Personal information
- Full name: Juan Ramón Virgen Pulido
- Nationality: Mexican
- Born: 9 April 1987 (age 38) Santiago Ixcuintla, Nayarit
- Height: 197 cm (6 ft 6 in)
- Weight: 85 kg (187 lb)
- Spike: 340 cm (134 in)
- Block: 330 cm (130 in)

Volleyball information
- Number: 15

Career
| Years | Teams |
| 2012 | Tigres UANL |

Honours
Men's beach volleyball
Representing Mexico
Pan American Games
| Gold medal – first place | 2015 Toronto | Beach |
| Silver medal – second place | 2019 Lima | Beach |

= Juan Virgen =

Mexican volleyball and beach volleyball player (born 1987)

Juan Ramón Virgen Pulido (born 9 April 1987) is a Mexican male volleyball and beach volleyball player.

With his club Tigres UANL he competed at the 2012 FIVB Volleyball Men's Club World Championship.
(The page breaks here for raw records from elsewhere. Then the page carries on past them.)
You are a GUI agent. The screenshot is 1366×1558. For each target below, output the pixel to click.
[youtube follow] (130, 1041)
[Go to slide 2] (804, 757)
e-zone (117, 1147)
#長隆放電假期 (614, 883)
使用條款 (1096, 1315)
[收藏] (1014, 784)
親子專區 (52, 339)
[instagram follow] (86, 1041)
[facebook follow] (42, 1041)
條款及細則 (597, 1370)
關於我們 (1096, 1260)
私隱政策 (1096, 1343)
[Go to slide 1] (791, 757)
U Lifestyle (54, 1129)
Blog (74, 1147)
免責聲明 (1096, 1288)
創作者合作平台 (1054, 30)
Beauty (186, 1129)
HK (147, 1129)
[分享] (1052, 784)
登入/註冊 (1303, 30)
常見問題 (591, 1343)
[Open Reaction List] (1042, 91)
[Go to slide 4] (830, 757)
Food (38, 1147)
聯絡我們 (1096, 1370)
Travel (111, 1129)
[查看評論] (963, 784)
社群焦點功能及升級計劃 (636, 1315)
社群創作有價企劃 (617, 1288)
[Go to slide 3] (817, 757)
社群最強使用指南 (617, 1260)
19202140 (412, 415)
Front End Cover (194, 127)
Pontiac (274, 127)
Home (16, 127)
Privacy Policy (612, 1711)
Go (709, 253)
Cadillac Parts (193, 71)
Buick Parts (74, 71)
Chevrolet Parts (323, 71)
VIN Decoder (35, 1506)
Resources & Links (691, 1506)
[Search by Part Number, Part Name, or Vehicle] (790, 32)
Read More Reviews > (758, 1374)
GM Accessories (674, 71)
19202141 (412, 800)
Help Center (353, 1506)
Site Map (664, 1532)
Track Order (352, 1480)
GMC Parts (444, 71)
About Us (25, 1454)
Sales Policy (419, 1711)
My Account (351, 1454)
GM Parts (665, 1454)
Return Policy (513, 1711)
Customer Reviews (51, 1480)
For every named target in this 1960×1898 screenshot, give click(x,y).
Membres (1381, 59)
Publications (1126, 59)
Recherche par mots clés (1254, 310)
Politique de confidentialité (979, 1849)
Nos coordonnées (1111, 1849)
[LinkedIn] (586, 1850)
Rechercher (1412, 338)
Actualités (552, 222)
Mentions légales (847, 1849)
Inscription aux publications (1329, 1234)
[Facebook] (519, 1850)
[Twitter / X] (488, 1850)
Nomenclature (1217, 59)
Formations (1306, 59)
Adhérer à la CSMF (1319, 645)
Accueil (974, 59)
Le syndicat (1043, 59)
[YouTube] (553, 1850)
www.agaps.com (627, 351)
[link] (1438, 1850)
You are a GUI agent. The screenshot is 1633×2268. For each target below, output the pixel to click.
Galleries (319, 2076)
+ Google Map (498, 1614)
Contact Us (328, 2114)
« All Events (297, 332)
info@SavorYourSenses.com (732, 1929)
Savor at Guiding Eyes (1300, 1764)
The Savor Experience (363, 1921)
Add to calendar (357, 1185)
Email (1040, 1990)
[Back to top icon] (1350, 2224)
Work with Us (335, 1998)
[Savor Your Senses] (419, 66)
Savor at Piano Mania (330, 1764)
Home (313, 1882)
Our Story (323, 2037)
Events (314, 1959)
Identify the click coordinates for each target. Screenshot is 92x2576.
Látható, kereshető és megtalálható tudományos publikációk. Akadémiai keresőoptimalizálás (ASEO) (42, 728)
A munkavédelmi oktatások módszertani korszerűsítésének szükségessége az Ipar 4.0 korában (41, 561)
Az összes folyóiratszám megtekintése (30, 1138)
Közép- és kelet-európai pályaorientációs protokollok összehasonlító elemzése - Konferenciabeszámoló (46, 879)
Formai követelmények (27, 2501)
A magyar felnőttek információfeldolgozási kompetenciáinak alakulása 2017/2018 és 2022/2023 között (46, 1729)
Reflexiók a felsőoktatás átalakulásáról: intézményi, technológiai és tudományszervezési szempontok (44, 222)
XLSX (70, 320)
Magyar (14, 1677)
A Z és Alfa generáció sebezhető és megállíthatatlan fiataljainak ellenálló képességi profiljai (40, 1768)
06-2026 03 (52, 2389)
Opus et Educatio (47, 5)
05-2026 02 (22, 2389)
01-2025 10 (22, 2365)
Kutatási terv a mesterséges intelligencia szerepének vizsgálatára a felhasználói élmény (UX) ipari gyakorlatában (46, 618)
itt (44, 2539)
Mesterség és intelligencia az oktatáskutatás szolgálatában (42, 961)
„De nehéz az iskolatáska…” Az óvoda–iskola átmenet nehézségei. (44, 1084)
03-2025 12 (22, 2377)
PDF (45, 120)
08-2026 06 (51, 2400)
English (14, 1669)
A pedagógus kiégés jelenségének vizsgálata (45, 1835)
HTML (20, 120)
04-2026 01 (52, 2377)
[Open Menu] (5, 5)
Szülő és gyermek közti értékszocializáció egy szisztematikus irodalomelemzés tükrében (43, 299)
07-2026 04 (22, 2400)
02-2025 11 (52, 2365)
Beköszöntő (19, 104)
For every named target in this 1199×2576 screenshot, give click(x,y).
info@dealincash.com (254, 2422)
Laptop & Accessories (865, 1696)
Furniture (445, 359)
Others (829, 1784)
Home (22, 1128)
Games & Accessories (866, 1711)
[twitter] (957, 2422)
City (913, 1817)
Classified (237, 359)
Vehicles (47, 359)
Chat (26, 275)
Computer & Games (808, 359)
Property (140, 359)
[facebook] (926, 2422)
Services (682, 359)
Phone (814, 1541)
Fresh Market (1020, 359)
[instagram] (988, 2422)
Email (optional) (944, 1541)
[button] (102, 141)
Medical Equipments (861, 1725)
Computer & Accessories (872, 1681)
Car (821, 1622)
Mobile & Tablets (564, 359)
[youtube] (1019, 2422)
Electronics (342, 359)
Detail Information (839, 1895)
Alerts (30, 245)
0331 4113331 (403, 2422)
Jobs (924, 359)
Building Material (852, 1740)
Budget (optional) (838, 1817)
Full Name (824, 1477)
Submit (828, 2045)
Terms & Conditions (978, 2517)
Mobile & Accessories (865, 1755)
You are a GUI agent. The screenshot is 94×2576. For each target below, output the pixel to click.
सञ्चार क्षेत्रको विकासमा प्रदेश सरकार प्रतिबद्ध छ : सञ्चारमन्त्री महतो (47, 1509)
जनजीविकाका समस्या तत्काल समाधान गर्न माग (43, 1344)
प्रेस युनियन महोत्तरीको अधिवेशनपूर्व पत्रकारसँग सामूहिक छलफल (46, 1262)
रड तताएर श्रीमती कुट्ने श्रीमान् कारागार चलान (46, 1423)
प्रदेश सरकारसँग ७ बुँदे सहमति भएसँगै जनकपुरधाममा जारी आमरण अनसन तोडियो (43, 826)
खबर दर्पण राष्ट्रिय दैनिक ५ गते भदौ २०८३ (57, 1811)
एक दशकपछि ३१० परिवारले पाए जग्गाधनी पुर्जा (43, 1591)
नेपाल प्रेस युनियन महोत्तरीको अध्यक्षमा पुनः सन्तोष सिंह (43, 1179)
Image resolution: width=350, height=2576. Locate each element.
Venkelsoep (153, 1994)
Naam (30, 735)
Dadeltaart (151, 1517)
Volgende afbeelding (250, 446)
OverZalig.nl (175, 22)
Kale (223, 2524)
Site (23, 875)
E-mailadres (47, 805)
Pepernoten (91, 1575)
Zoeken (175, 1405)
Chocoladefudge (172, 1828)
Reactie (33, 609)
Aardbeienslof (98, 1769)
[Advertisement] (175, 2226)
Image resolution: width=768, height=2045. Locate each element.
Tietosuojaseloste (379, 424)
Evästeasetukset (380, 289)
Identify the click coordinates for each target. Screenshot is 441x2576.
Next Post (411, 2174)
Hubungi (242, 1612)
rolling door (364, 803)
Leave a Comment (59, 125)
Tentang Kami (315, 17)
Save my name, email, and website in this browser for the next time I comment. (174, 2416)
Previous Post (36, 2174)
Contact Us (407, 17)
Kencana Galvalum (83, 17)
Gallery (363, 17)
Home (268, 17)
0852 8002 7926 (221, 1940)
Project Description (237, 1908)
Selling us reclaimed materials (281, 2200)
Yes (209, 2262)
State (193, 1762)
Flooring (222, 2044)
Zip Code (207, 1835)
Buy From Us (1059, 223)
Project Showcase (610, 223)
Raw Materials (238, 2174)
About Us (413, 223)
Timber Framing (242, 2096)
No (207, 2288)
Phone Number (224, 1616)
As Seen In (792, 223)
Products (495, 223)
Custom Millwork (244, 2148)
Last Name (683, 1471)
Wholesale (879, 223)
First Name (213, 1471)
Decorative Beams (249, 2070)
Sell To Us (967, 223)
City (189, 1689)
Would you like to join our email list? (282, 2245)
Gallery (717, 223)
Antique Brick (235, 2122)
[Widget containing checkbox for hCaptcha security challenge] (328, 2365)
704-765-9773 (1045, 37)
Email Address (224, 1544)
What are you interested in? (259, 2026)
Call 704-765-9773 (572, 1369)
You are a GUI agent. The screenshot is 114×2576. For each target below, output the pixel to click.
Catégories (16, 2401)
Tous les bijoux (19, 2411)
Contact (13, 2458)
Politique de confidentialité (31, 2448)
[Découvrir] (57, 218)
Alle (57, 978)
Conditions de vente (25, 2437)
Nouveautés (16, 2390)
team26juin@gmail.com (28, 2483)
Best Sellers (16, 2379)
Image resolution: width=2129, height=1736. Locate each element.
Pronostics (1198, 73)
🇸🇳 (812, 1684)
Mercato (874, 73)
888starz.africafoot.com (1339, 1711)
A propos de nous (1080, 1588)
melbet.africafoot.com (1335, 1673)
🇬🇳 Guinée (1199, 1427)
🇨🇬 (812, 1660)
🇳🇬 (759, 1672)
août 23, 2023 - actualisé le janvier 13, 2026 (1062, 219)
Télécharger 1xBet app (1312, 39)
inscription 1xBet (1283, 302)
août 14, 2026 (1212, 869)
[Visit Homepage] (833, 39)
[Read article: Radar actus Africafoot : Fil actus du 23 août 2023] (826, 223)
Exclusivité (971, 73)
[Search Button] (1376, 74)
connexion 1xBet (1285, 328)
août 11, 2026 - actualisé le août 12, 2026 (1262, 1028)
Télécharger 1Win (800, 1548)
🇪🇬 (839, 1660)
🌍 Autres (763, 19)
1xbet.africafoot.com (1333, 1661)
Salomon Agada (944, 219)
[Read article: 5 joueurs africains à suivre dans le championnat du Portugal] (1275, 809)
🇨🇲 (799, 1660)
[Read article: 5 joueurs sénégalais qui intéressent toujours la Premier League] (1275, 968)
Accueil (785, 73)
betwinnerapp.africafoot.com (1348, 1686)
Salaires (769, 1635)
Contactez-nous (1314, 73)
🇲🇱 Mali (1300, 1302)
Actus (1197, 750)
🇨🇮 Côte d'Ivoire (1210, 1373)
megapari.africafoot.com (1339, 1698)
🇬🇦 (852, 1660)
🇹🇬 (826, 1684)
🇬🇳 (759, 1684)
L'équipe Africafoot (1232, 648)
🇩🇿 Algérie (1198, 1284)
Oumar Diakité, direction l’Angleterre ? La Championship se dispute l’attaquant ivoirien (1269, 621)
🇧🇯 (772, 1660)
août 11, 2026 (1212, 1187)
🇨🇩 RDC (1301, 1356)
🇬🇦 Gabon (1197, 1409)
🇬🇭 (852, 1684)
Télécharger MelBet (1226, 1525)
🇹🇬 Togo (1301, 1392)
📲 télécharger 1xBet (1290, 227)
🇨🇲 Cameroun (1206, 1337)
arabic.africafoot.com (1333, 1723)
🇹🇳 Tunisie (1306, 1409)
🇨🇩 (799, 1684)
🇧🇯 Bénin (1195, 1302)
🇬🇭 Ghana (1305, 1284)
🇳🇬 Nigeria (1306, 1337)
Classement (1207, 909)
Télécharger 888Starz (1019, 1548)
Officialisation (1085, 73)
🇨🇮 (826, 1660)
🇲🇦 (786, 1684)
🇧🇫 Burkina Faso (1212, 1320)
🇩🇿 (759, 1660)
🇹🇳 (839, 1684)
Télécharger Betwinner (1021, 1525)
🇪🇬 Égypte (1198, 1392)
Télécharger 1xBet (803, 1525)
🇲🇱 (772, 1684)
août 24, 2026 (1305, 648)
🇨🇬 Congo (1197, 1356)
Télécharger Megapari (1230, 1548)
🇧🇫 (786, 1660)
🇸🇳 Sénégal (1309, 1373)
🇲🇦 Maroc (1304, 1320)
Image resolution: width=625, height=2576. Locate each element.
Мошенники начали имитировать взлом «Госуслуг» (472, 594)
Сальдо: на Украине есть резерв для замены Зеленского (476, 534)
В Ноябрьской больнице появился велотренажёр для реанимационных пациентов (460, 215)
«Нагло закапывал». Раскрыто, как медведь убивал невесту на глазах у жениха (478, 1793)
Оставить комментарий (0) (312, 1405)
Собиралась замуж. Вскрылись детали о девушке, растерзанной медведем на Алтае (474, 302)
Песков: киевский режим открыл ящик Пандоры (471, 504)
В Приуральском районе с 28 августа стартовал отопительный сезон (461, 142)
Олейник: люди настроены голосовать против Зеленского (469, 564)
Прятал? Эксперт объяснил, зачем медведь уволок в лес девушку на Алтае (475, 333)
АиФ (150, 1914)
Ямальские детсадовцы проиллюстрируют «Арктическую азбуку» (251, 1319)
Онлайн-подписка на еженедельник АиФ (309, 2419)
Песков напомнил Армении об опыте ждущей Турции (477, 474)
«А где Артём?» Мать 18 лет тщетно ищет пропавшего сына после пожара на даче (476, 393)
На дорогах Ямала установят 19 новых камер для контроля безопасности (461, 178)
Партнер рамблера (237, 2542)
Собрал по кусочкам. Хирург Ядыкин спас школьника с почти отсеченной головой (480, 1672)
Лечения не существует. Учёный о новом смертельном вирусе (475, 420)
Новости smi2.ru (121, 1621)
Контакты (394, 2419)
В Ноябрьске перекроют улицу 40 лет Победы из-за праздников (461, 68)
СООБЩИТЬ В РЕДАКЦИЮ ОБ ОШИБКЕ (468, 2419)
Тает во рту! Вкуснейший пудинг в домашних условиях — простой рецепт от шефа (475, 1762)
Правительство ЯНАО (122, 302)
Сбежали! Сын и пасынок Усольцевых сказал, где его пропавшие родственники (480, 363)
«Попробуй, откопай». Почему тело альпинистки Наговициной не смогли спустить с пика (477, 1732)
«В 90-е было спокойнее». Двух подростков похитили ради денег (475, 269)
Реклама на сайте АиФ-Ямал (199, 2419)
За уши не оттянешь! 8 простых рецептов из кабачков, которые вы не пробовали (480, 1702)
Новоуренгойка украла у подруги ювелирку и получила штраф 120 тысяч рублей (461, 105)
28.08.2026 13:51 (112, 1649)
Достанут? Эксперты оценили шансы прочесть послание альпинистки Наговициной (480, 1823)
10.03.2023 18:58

As a beach volleyball player he competed at the 2013 Beach Volleyball World Championships and 2011 Pan American Games and 2015 Pan American Games. He qualified to compete at the 2016 Summer Olympics in Rio de Janeiro, in the men's tournament with Lombardo Ontiveros, but they lost in the Round of 16 against Reinder Nummerdor and Christiaan Varenhorst, from the Netherlands.